Before we left the farm for Virginia on our last visit, we took Bobby up to the pasture edge to mark a couple of hickory trees to cut for firewood.  He’d talked about wanting some hickory firewood the entire time we were there, and although there are many trees already blown down that would make perfectly good firewood, by gum it was hickory the old man wanted.  Said his daddy burned hickory and it was the best firewood ever.  Needed a couple of years to season, so he wanted to get some cut right away.  Even though we haven’t put a stove in the little house yet, and they only use the fireplace if ever the power goes out.  And he has a stack of oak all put by.  Still, he wanted to cut some hickory, and I like to keep him happy, so I said I was sure there were a couple that could be culled for such a purpose.
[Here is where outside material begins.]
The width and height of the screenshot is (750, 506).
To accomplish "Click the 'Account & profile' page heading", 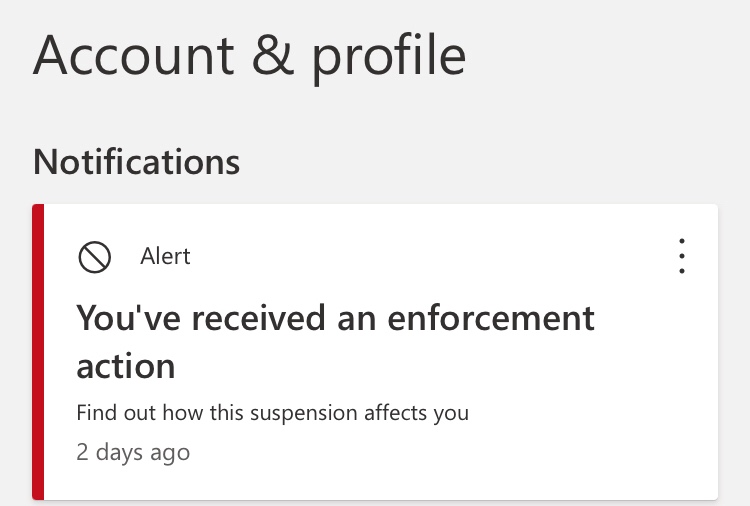I will point(249,56).
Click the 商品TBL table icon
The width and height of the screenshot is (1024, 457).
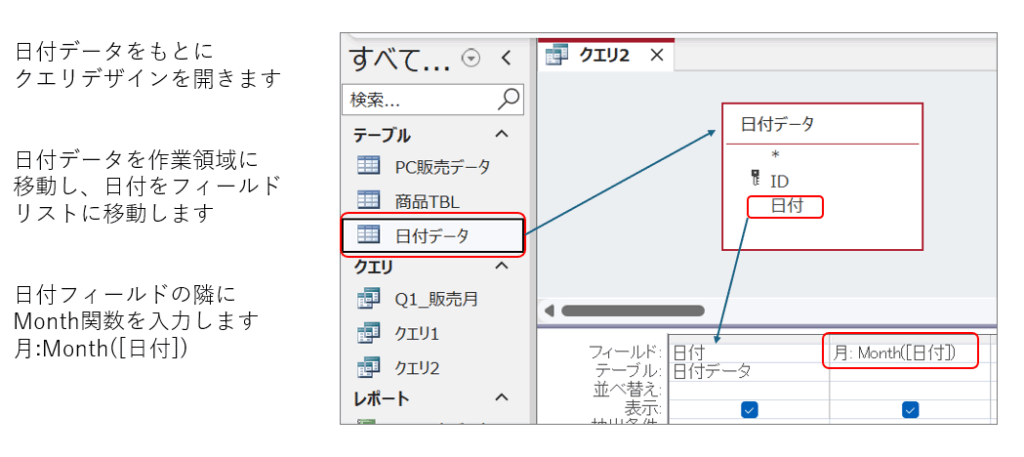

Rather than leave him to decide which trees to cut, I said we’d go mark a few for him.  He couldn’t understand why I cared about hickory trees, said they weren’t valuable as lumber, no one would buy them.  To which I replied, I have no intention of selling any of my trees for lumber; I’m building a barn and a house with them, thank you very much, and a good saw log is a good saw log, whether it’s hickory or oak or poplar or maple.

So we drove on up and started around the pasture edge, and I asked him to point out any hickories he saw.  Bobby knows his trees, that’s for sure.  Can tell them apart by the bark, at a distance even.  We came up alongside three trees growing close together right at the pasture edge, which he said were all hickory but the one in the middle was a shagbark.  Well shagbarks are good nut trees, one of the best, and this one was growing straight up and had about 14-inch diameter already, but the other two were right next to it and sharing water, sunlight and nutrients.  Cutting them would leave the good grower to prosper by itself.  So we marked the ones on either side, and I said they’d give him more firewood than he would know what to do with, and vetoed his suggestion to cut the huge leaning hickory at the corner of the field, pointing out the three good saw logs in its lower trunk that may someday take their place in the bents of my big barn.

A week later they had a couple of days of good weather, and Alene emailed me that he’d got them felled and was busy cutting them into stove-length logs.  He dropped the first one right into the pasture, but the second one he felled into the woods behind; I would not have, I would have directed it out to the pasture as well, it was only leaning a little.  No telling what good saplings were crushed as it fell, but it was only one tree and he drug it out with the tractor by its butt onto the pasture, so minimum damage was done.

I don’t like that he doesn’t wear any safety equipment when he operates his saw.  He’s a careful old man, and seems to know his limits, but he does things the old way, especially if there’s much money or trouble involved.  You won’t catch me running a saw without chaps and a helmet with a faceguard and ear muffs, and I could buy all that for him but I doubt he’d wear it.  He cuts up quite a few trees and branches that fall across the paths and into the fields, so it isn’t like he wouldn’t get some use out it, but he’s a stubborn and tough old country boy.  Reminds me a lot of a hickory tree.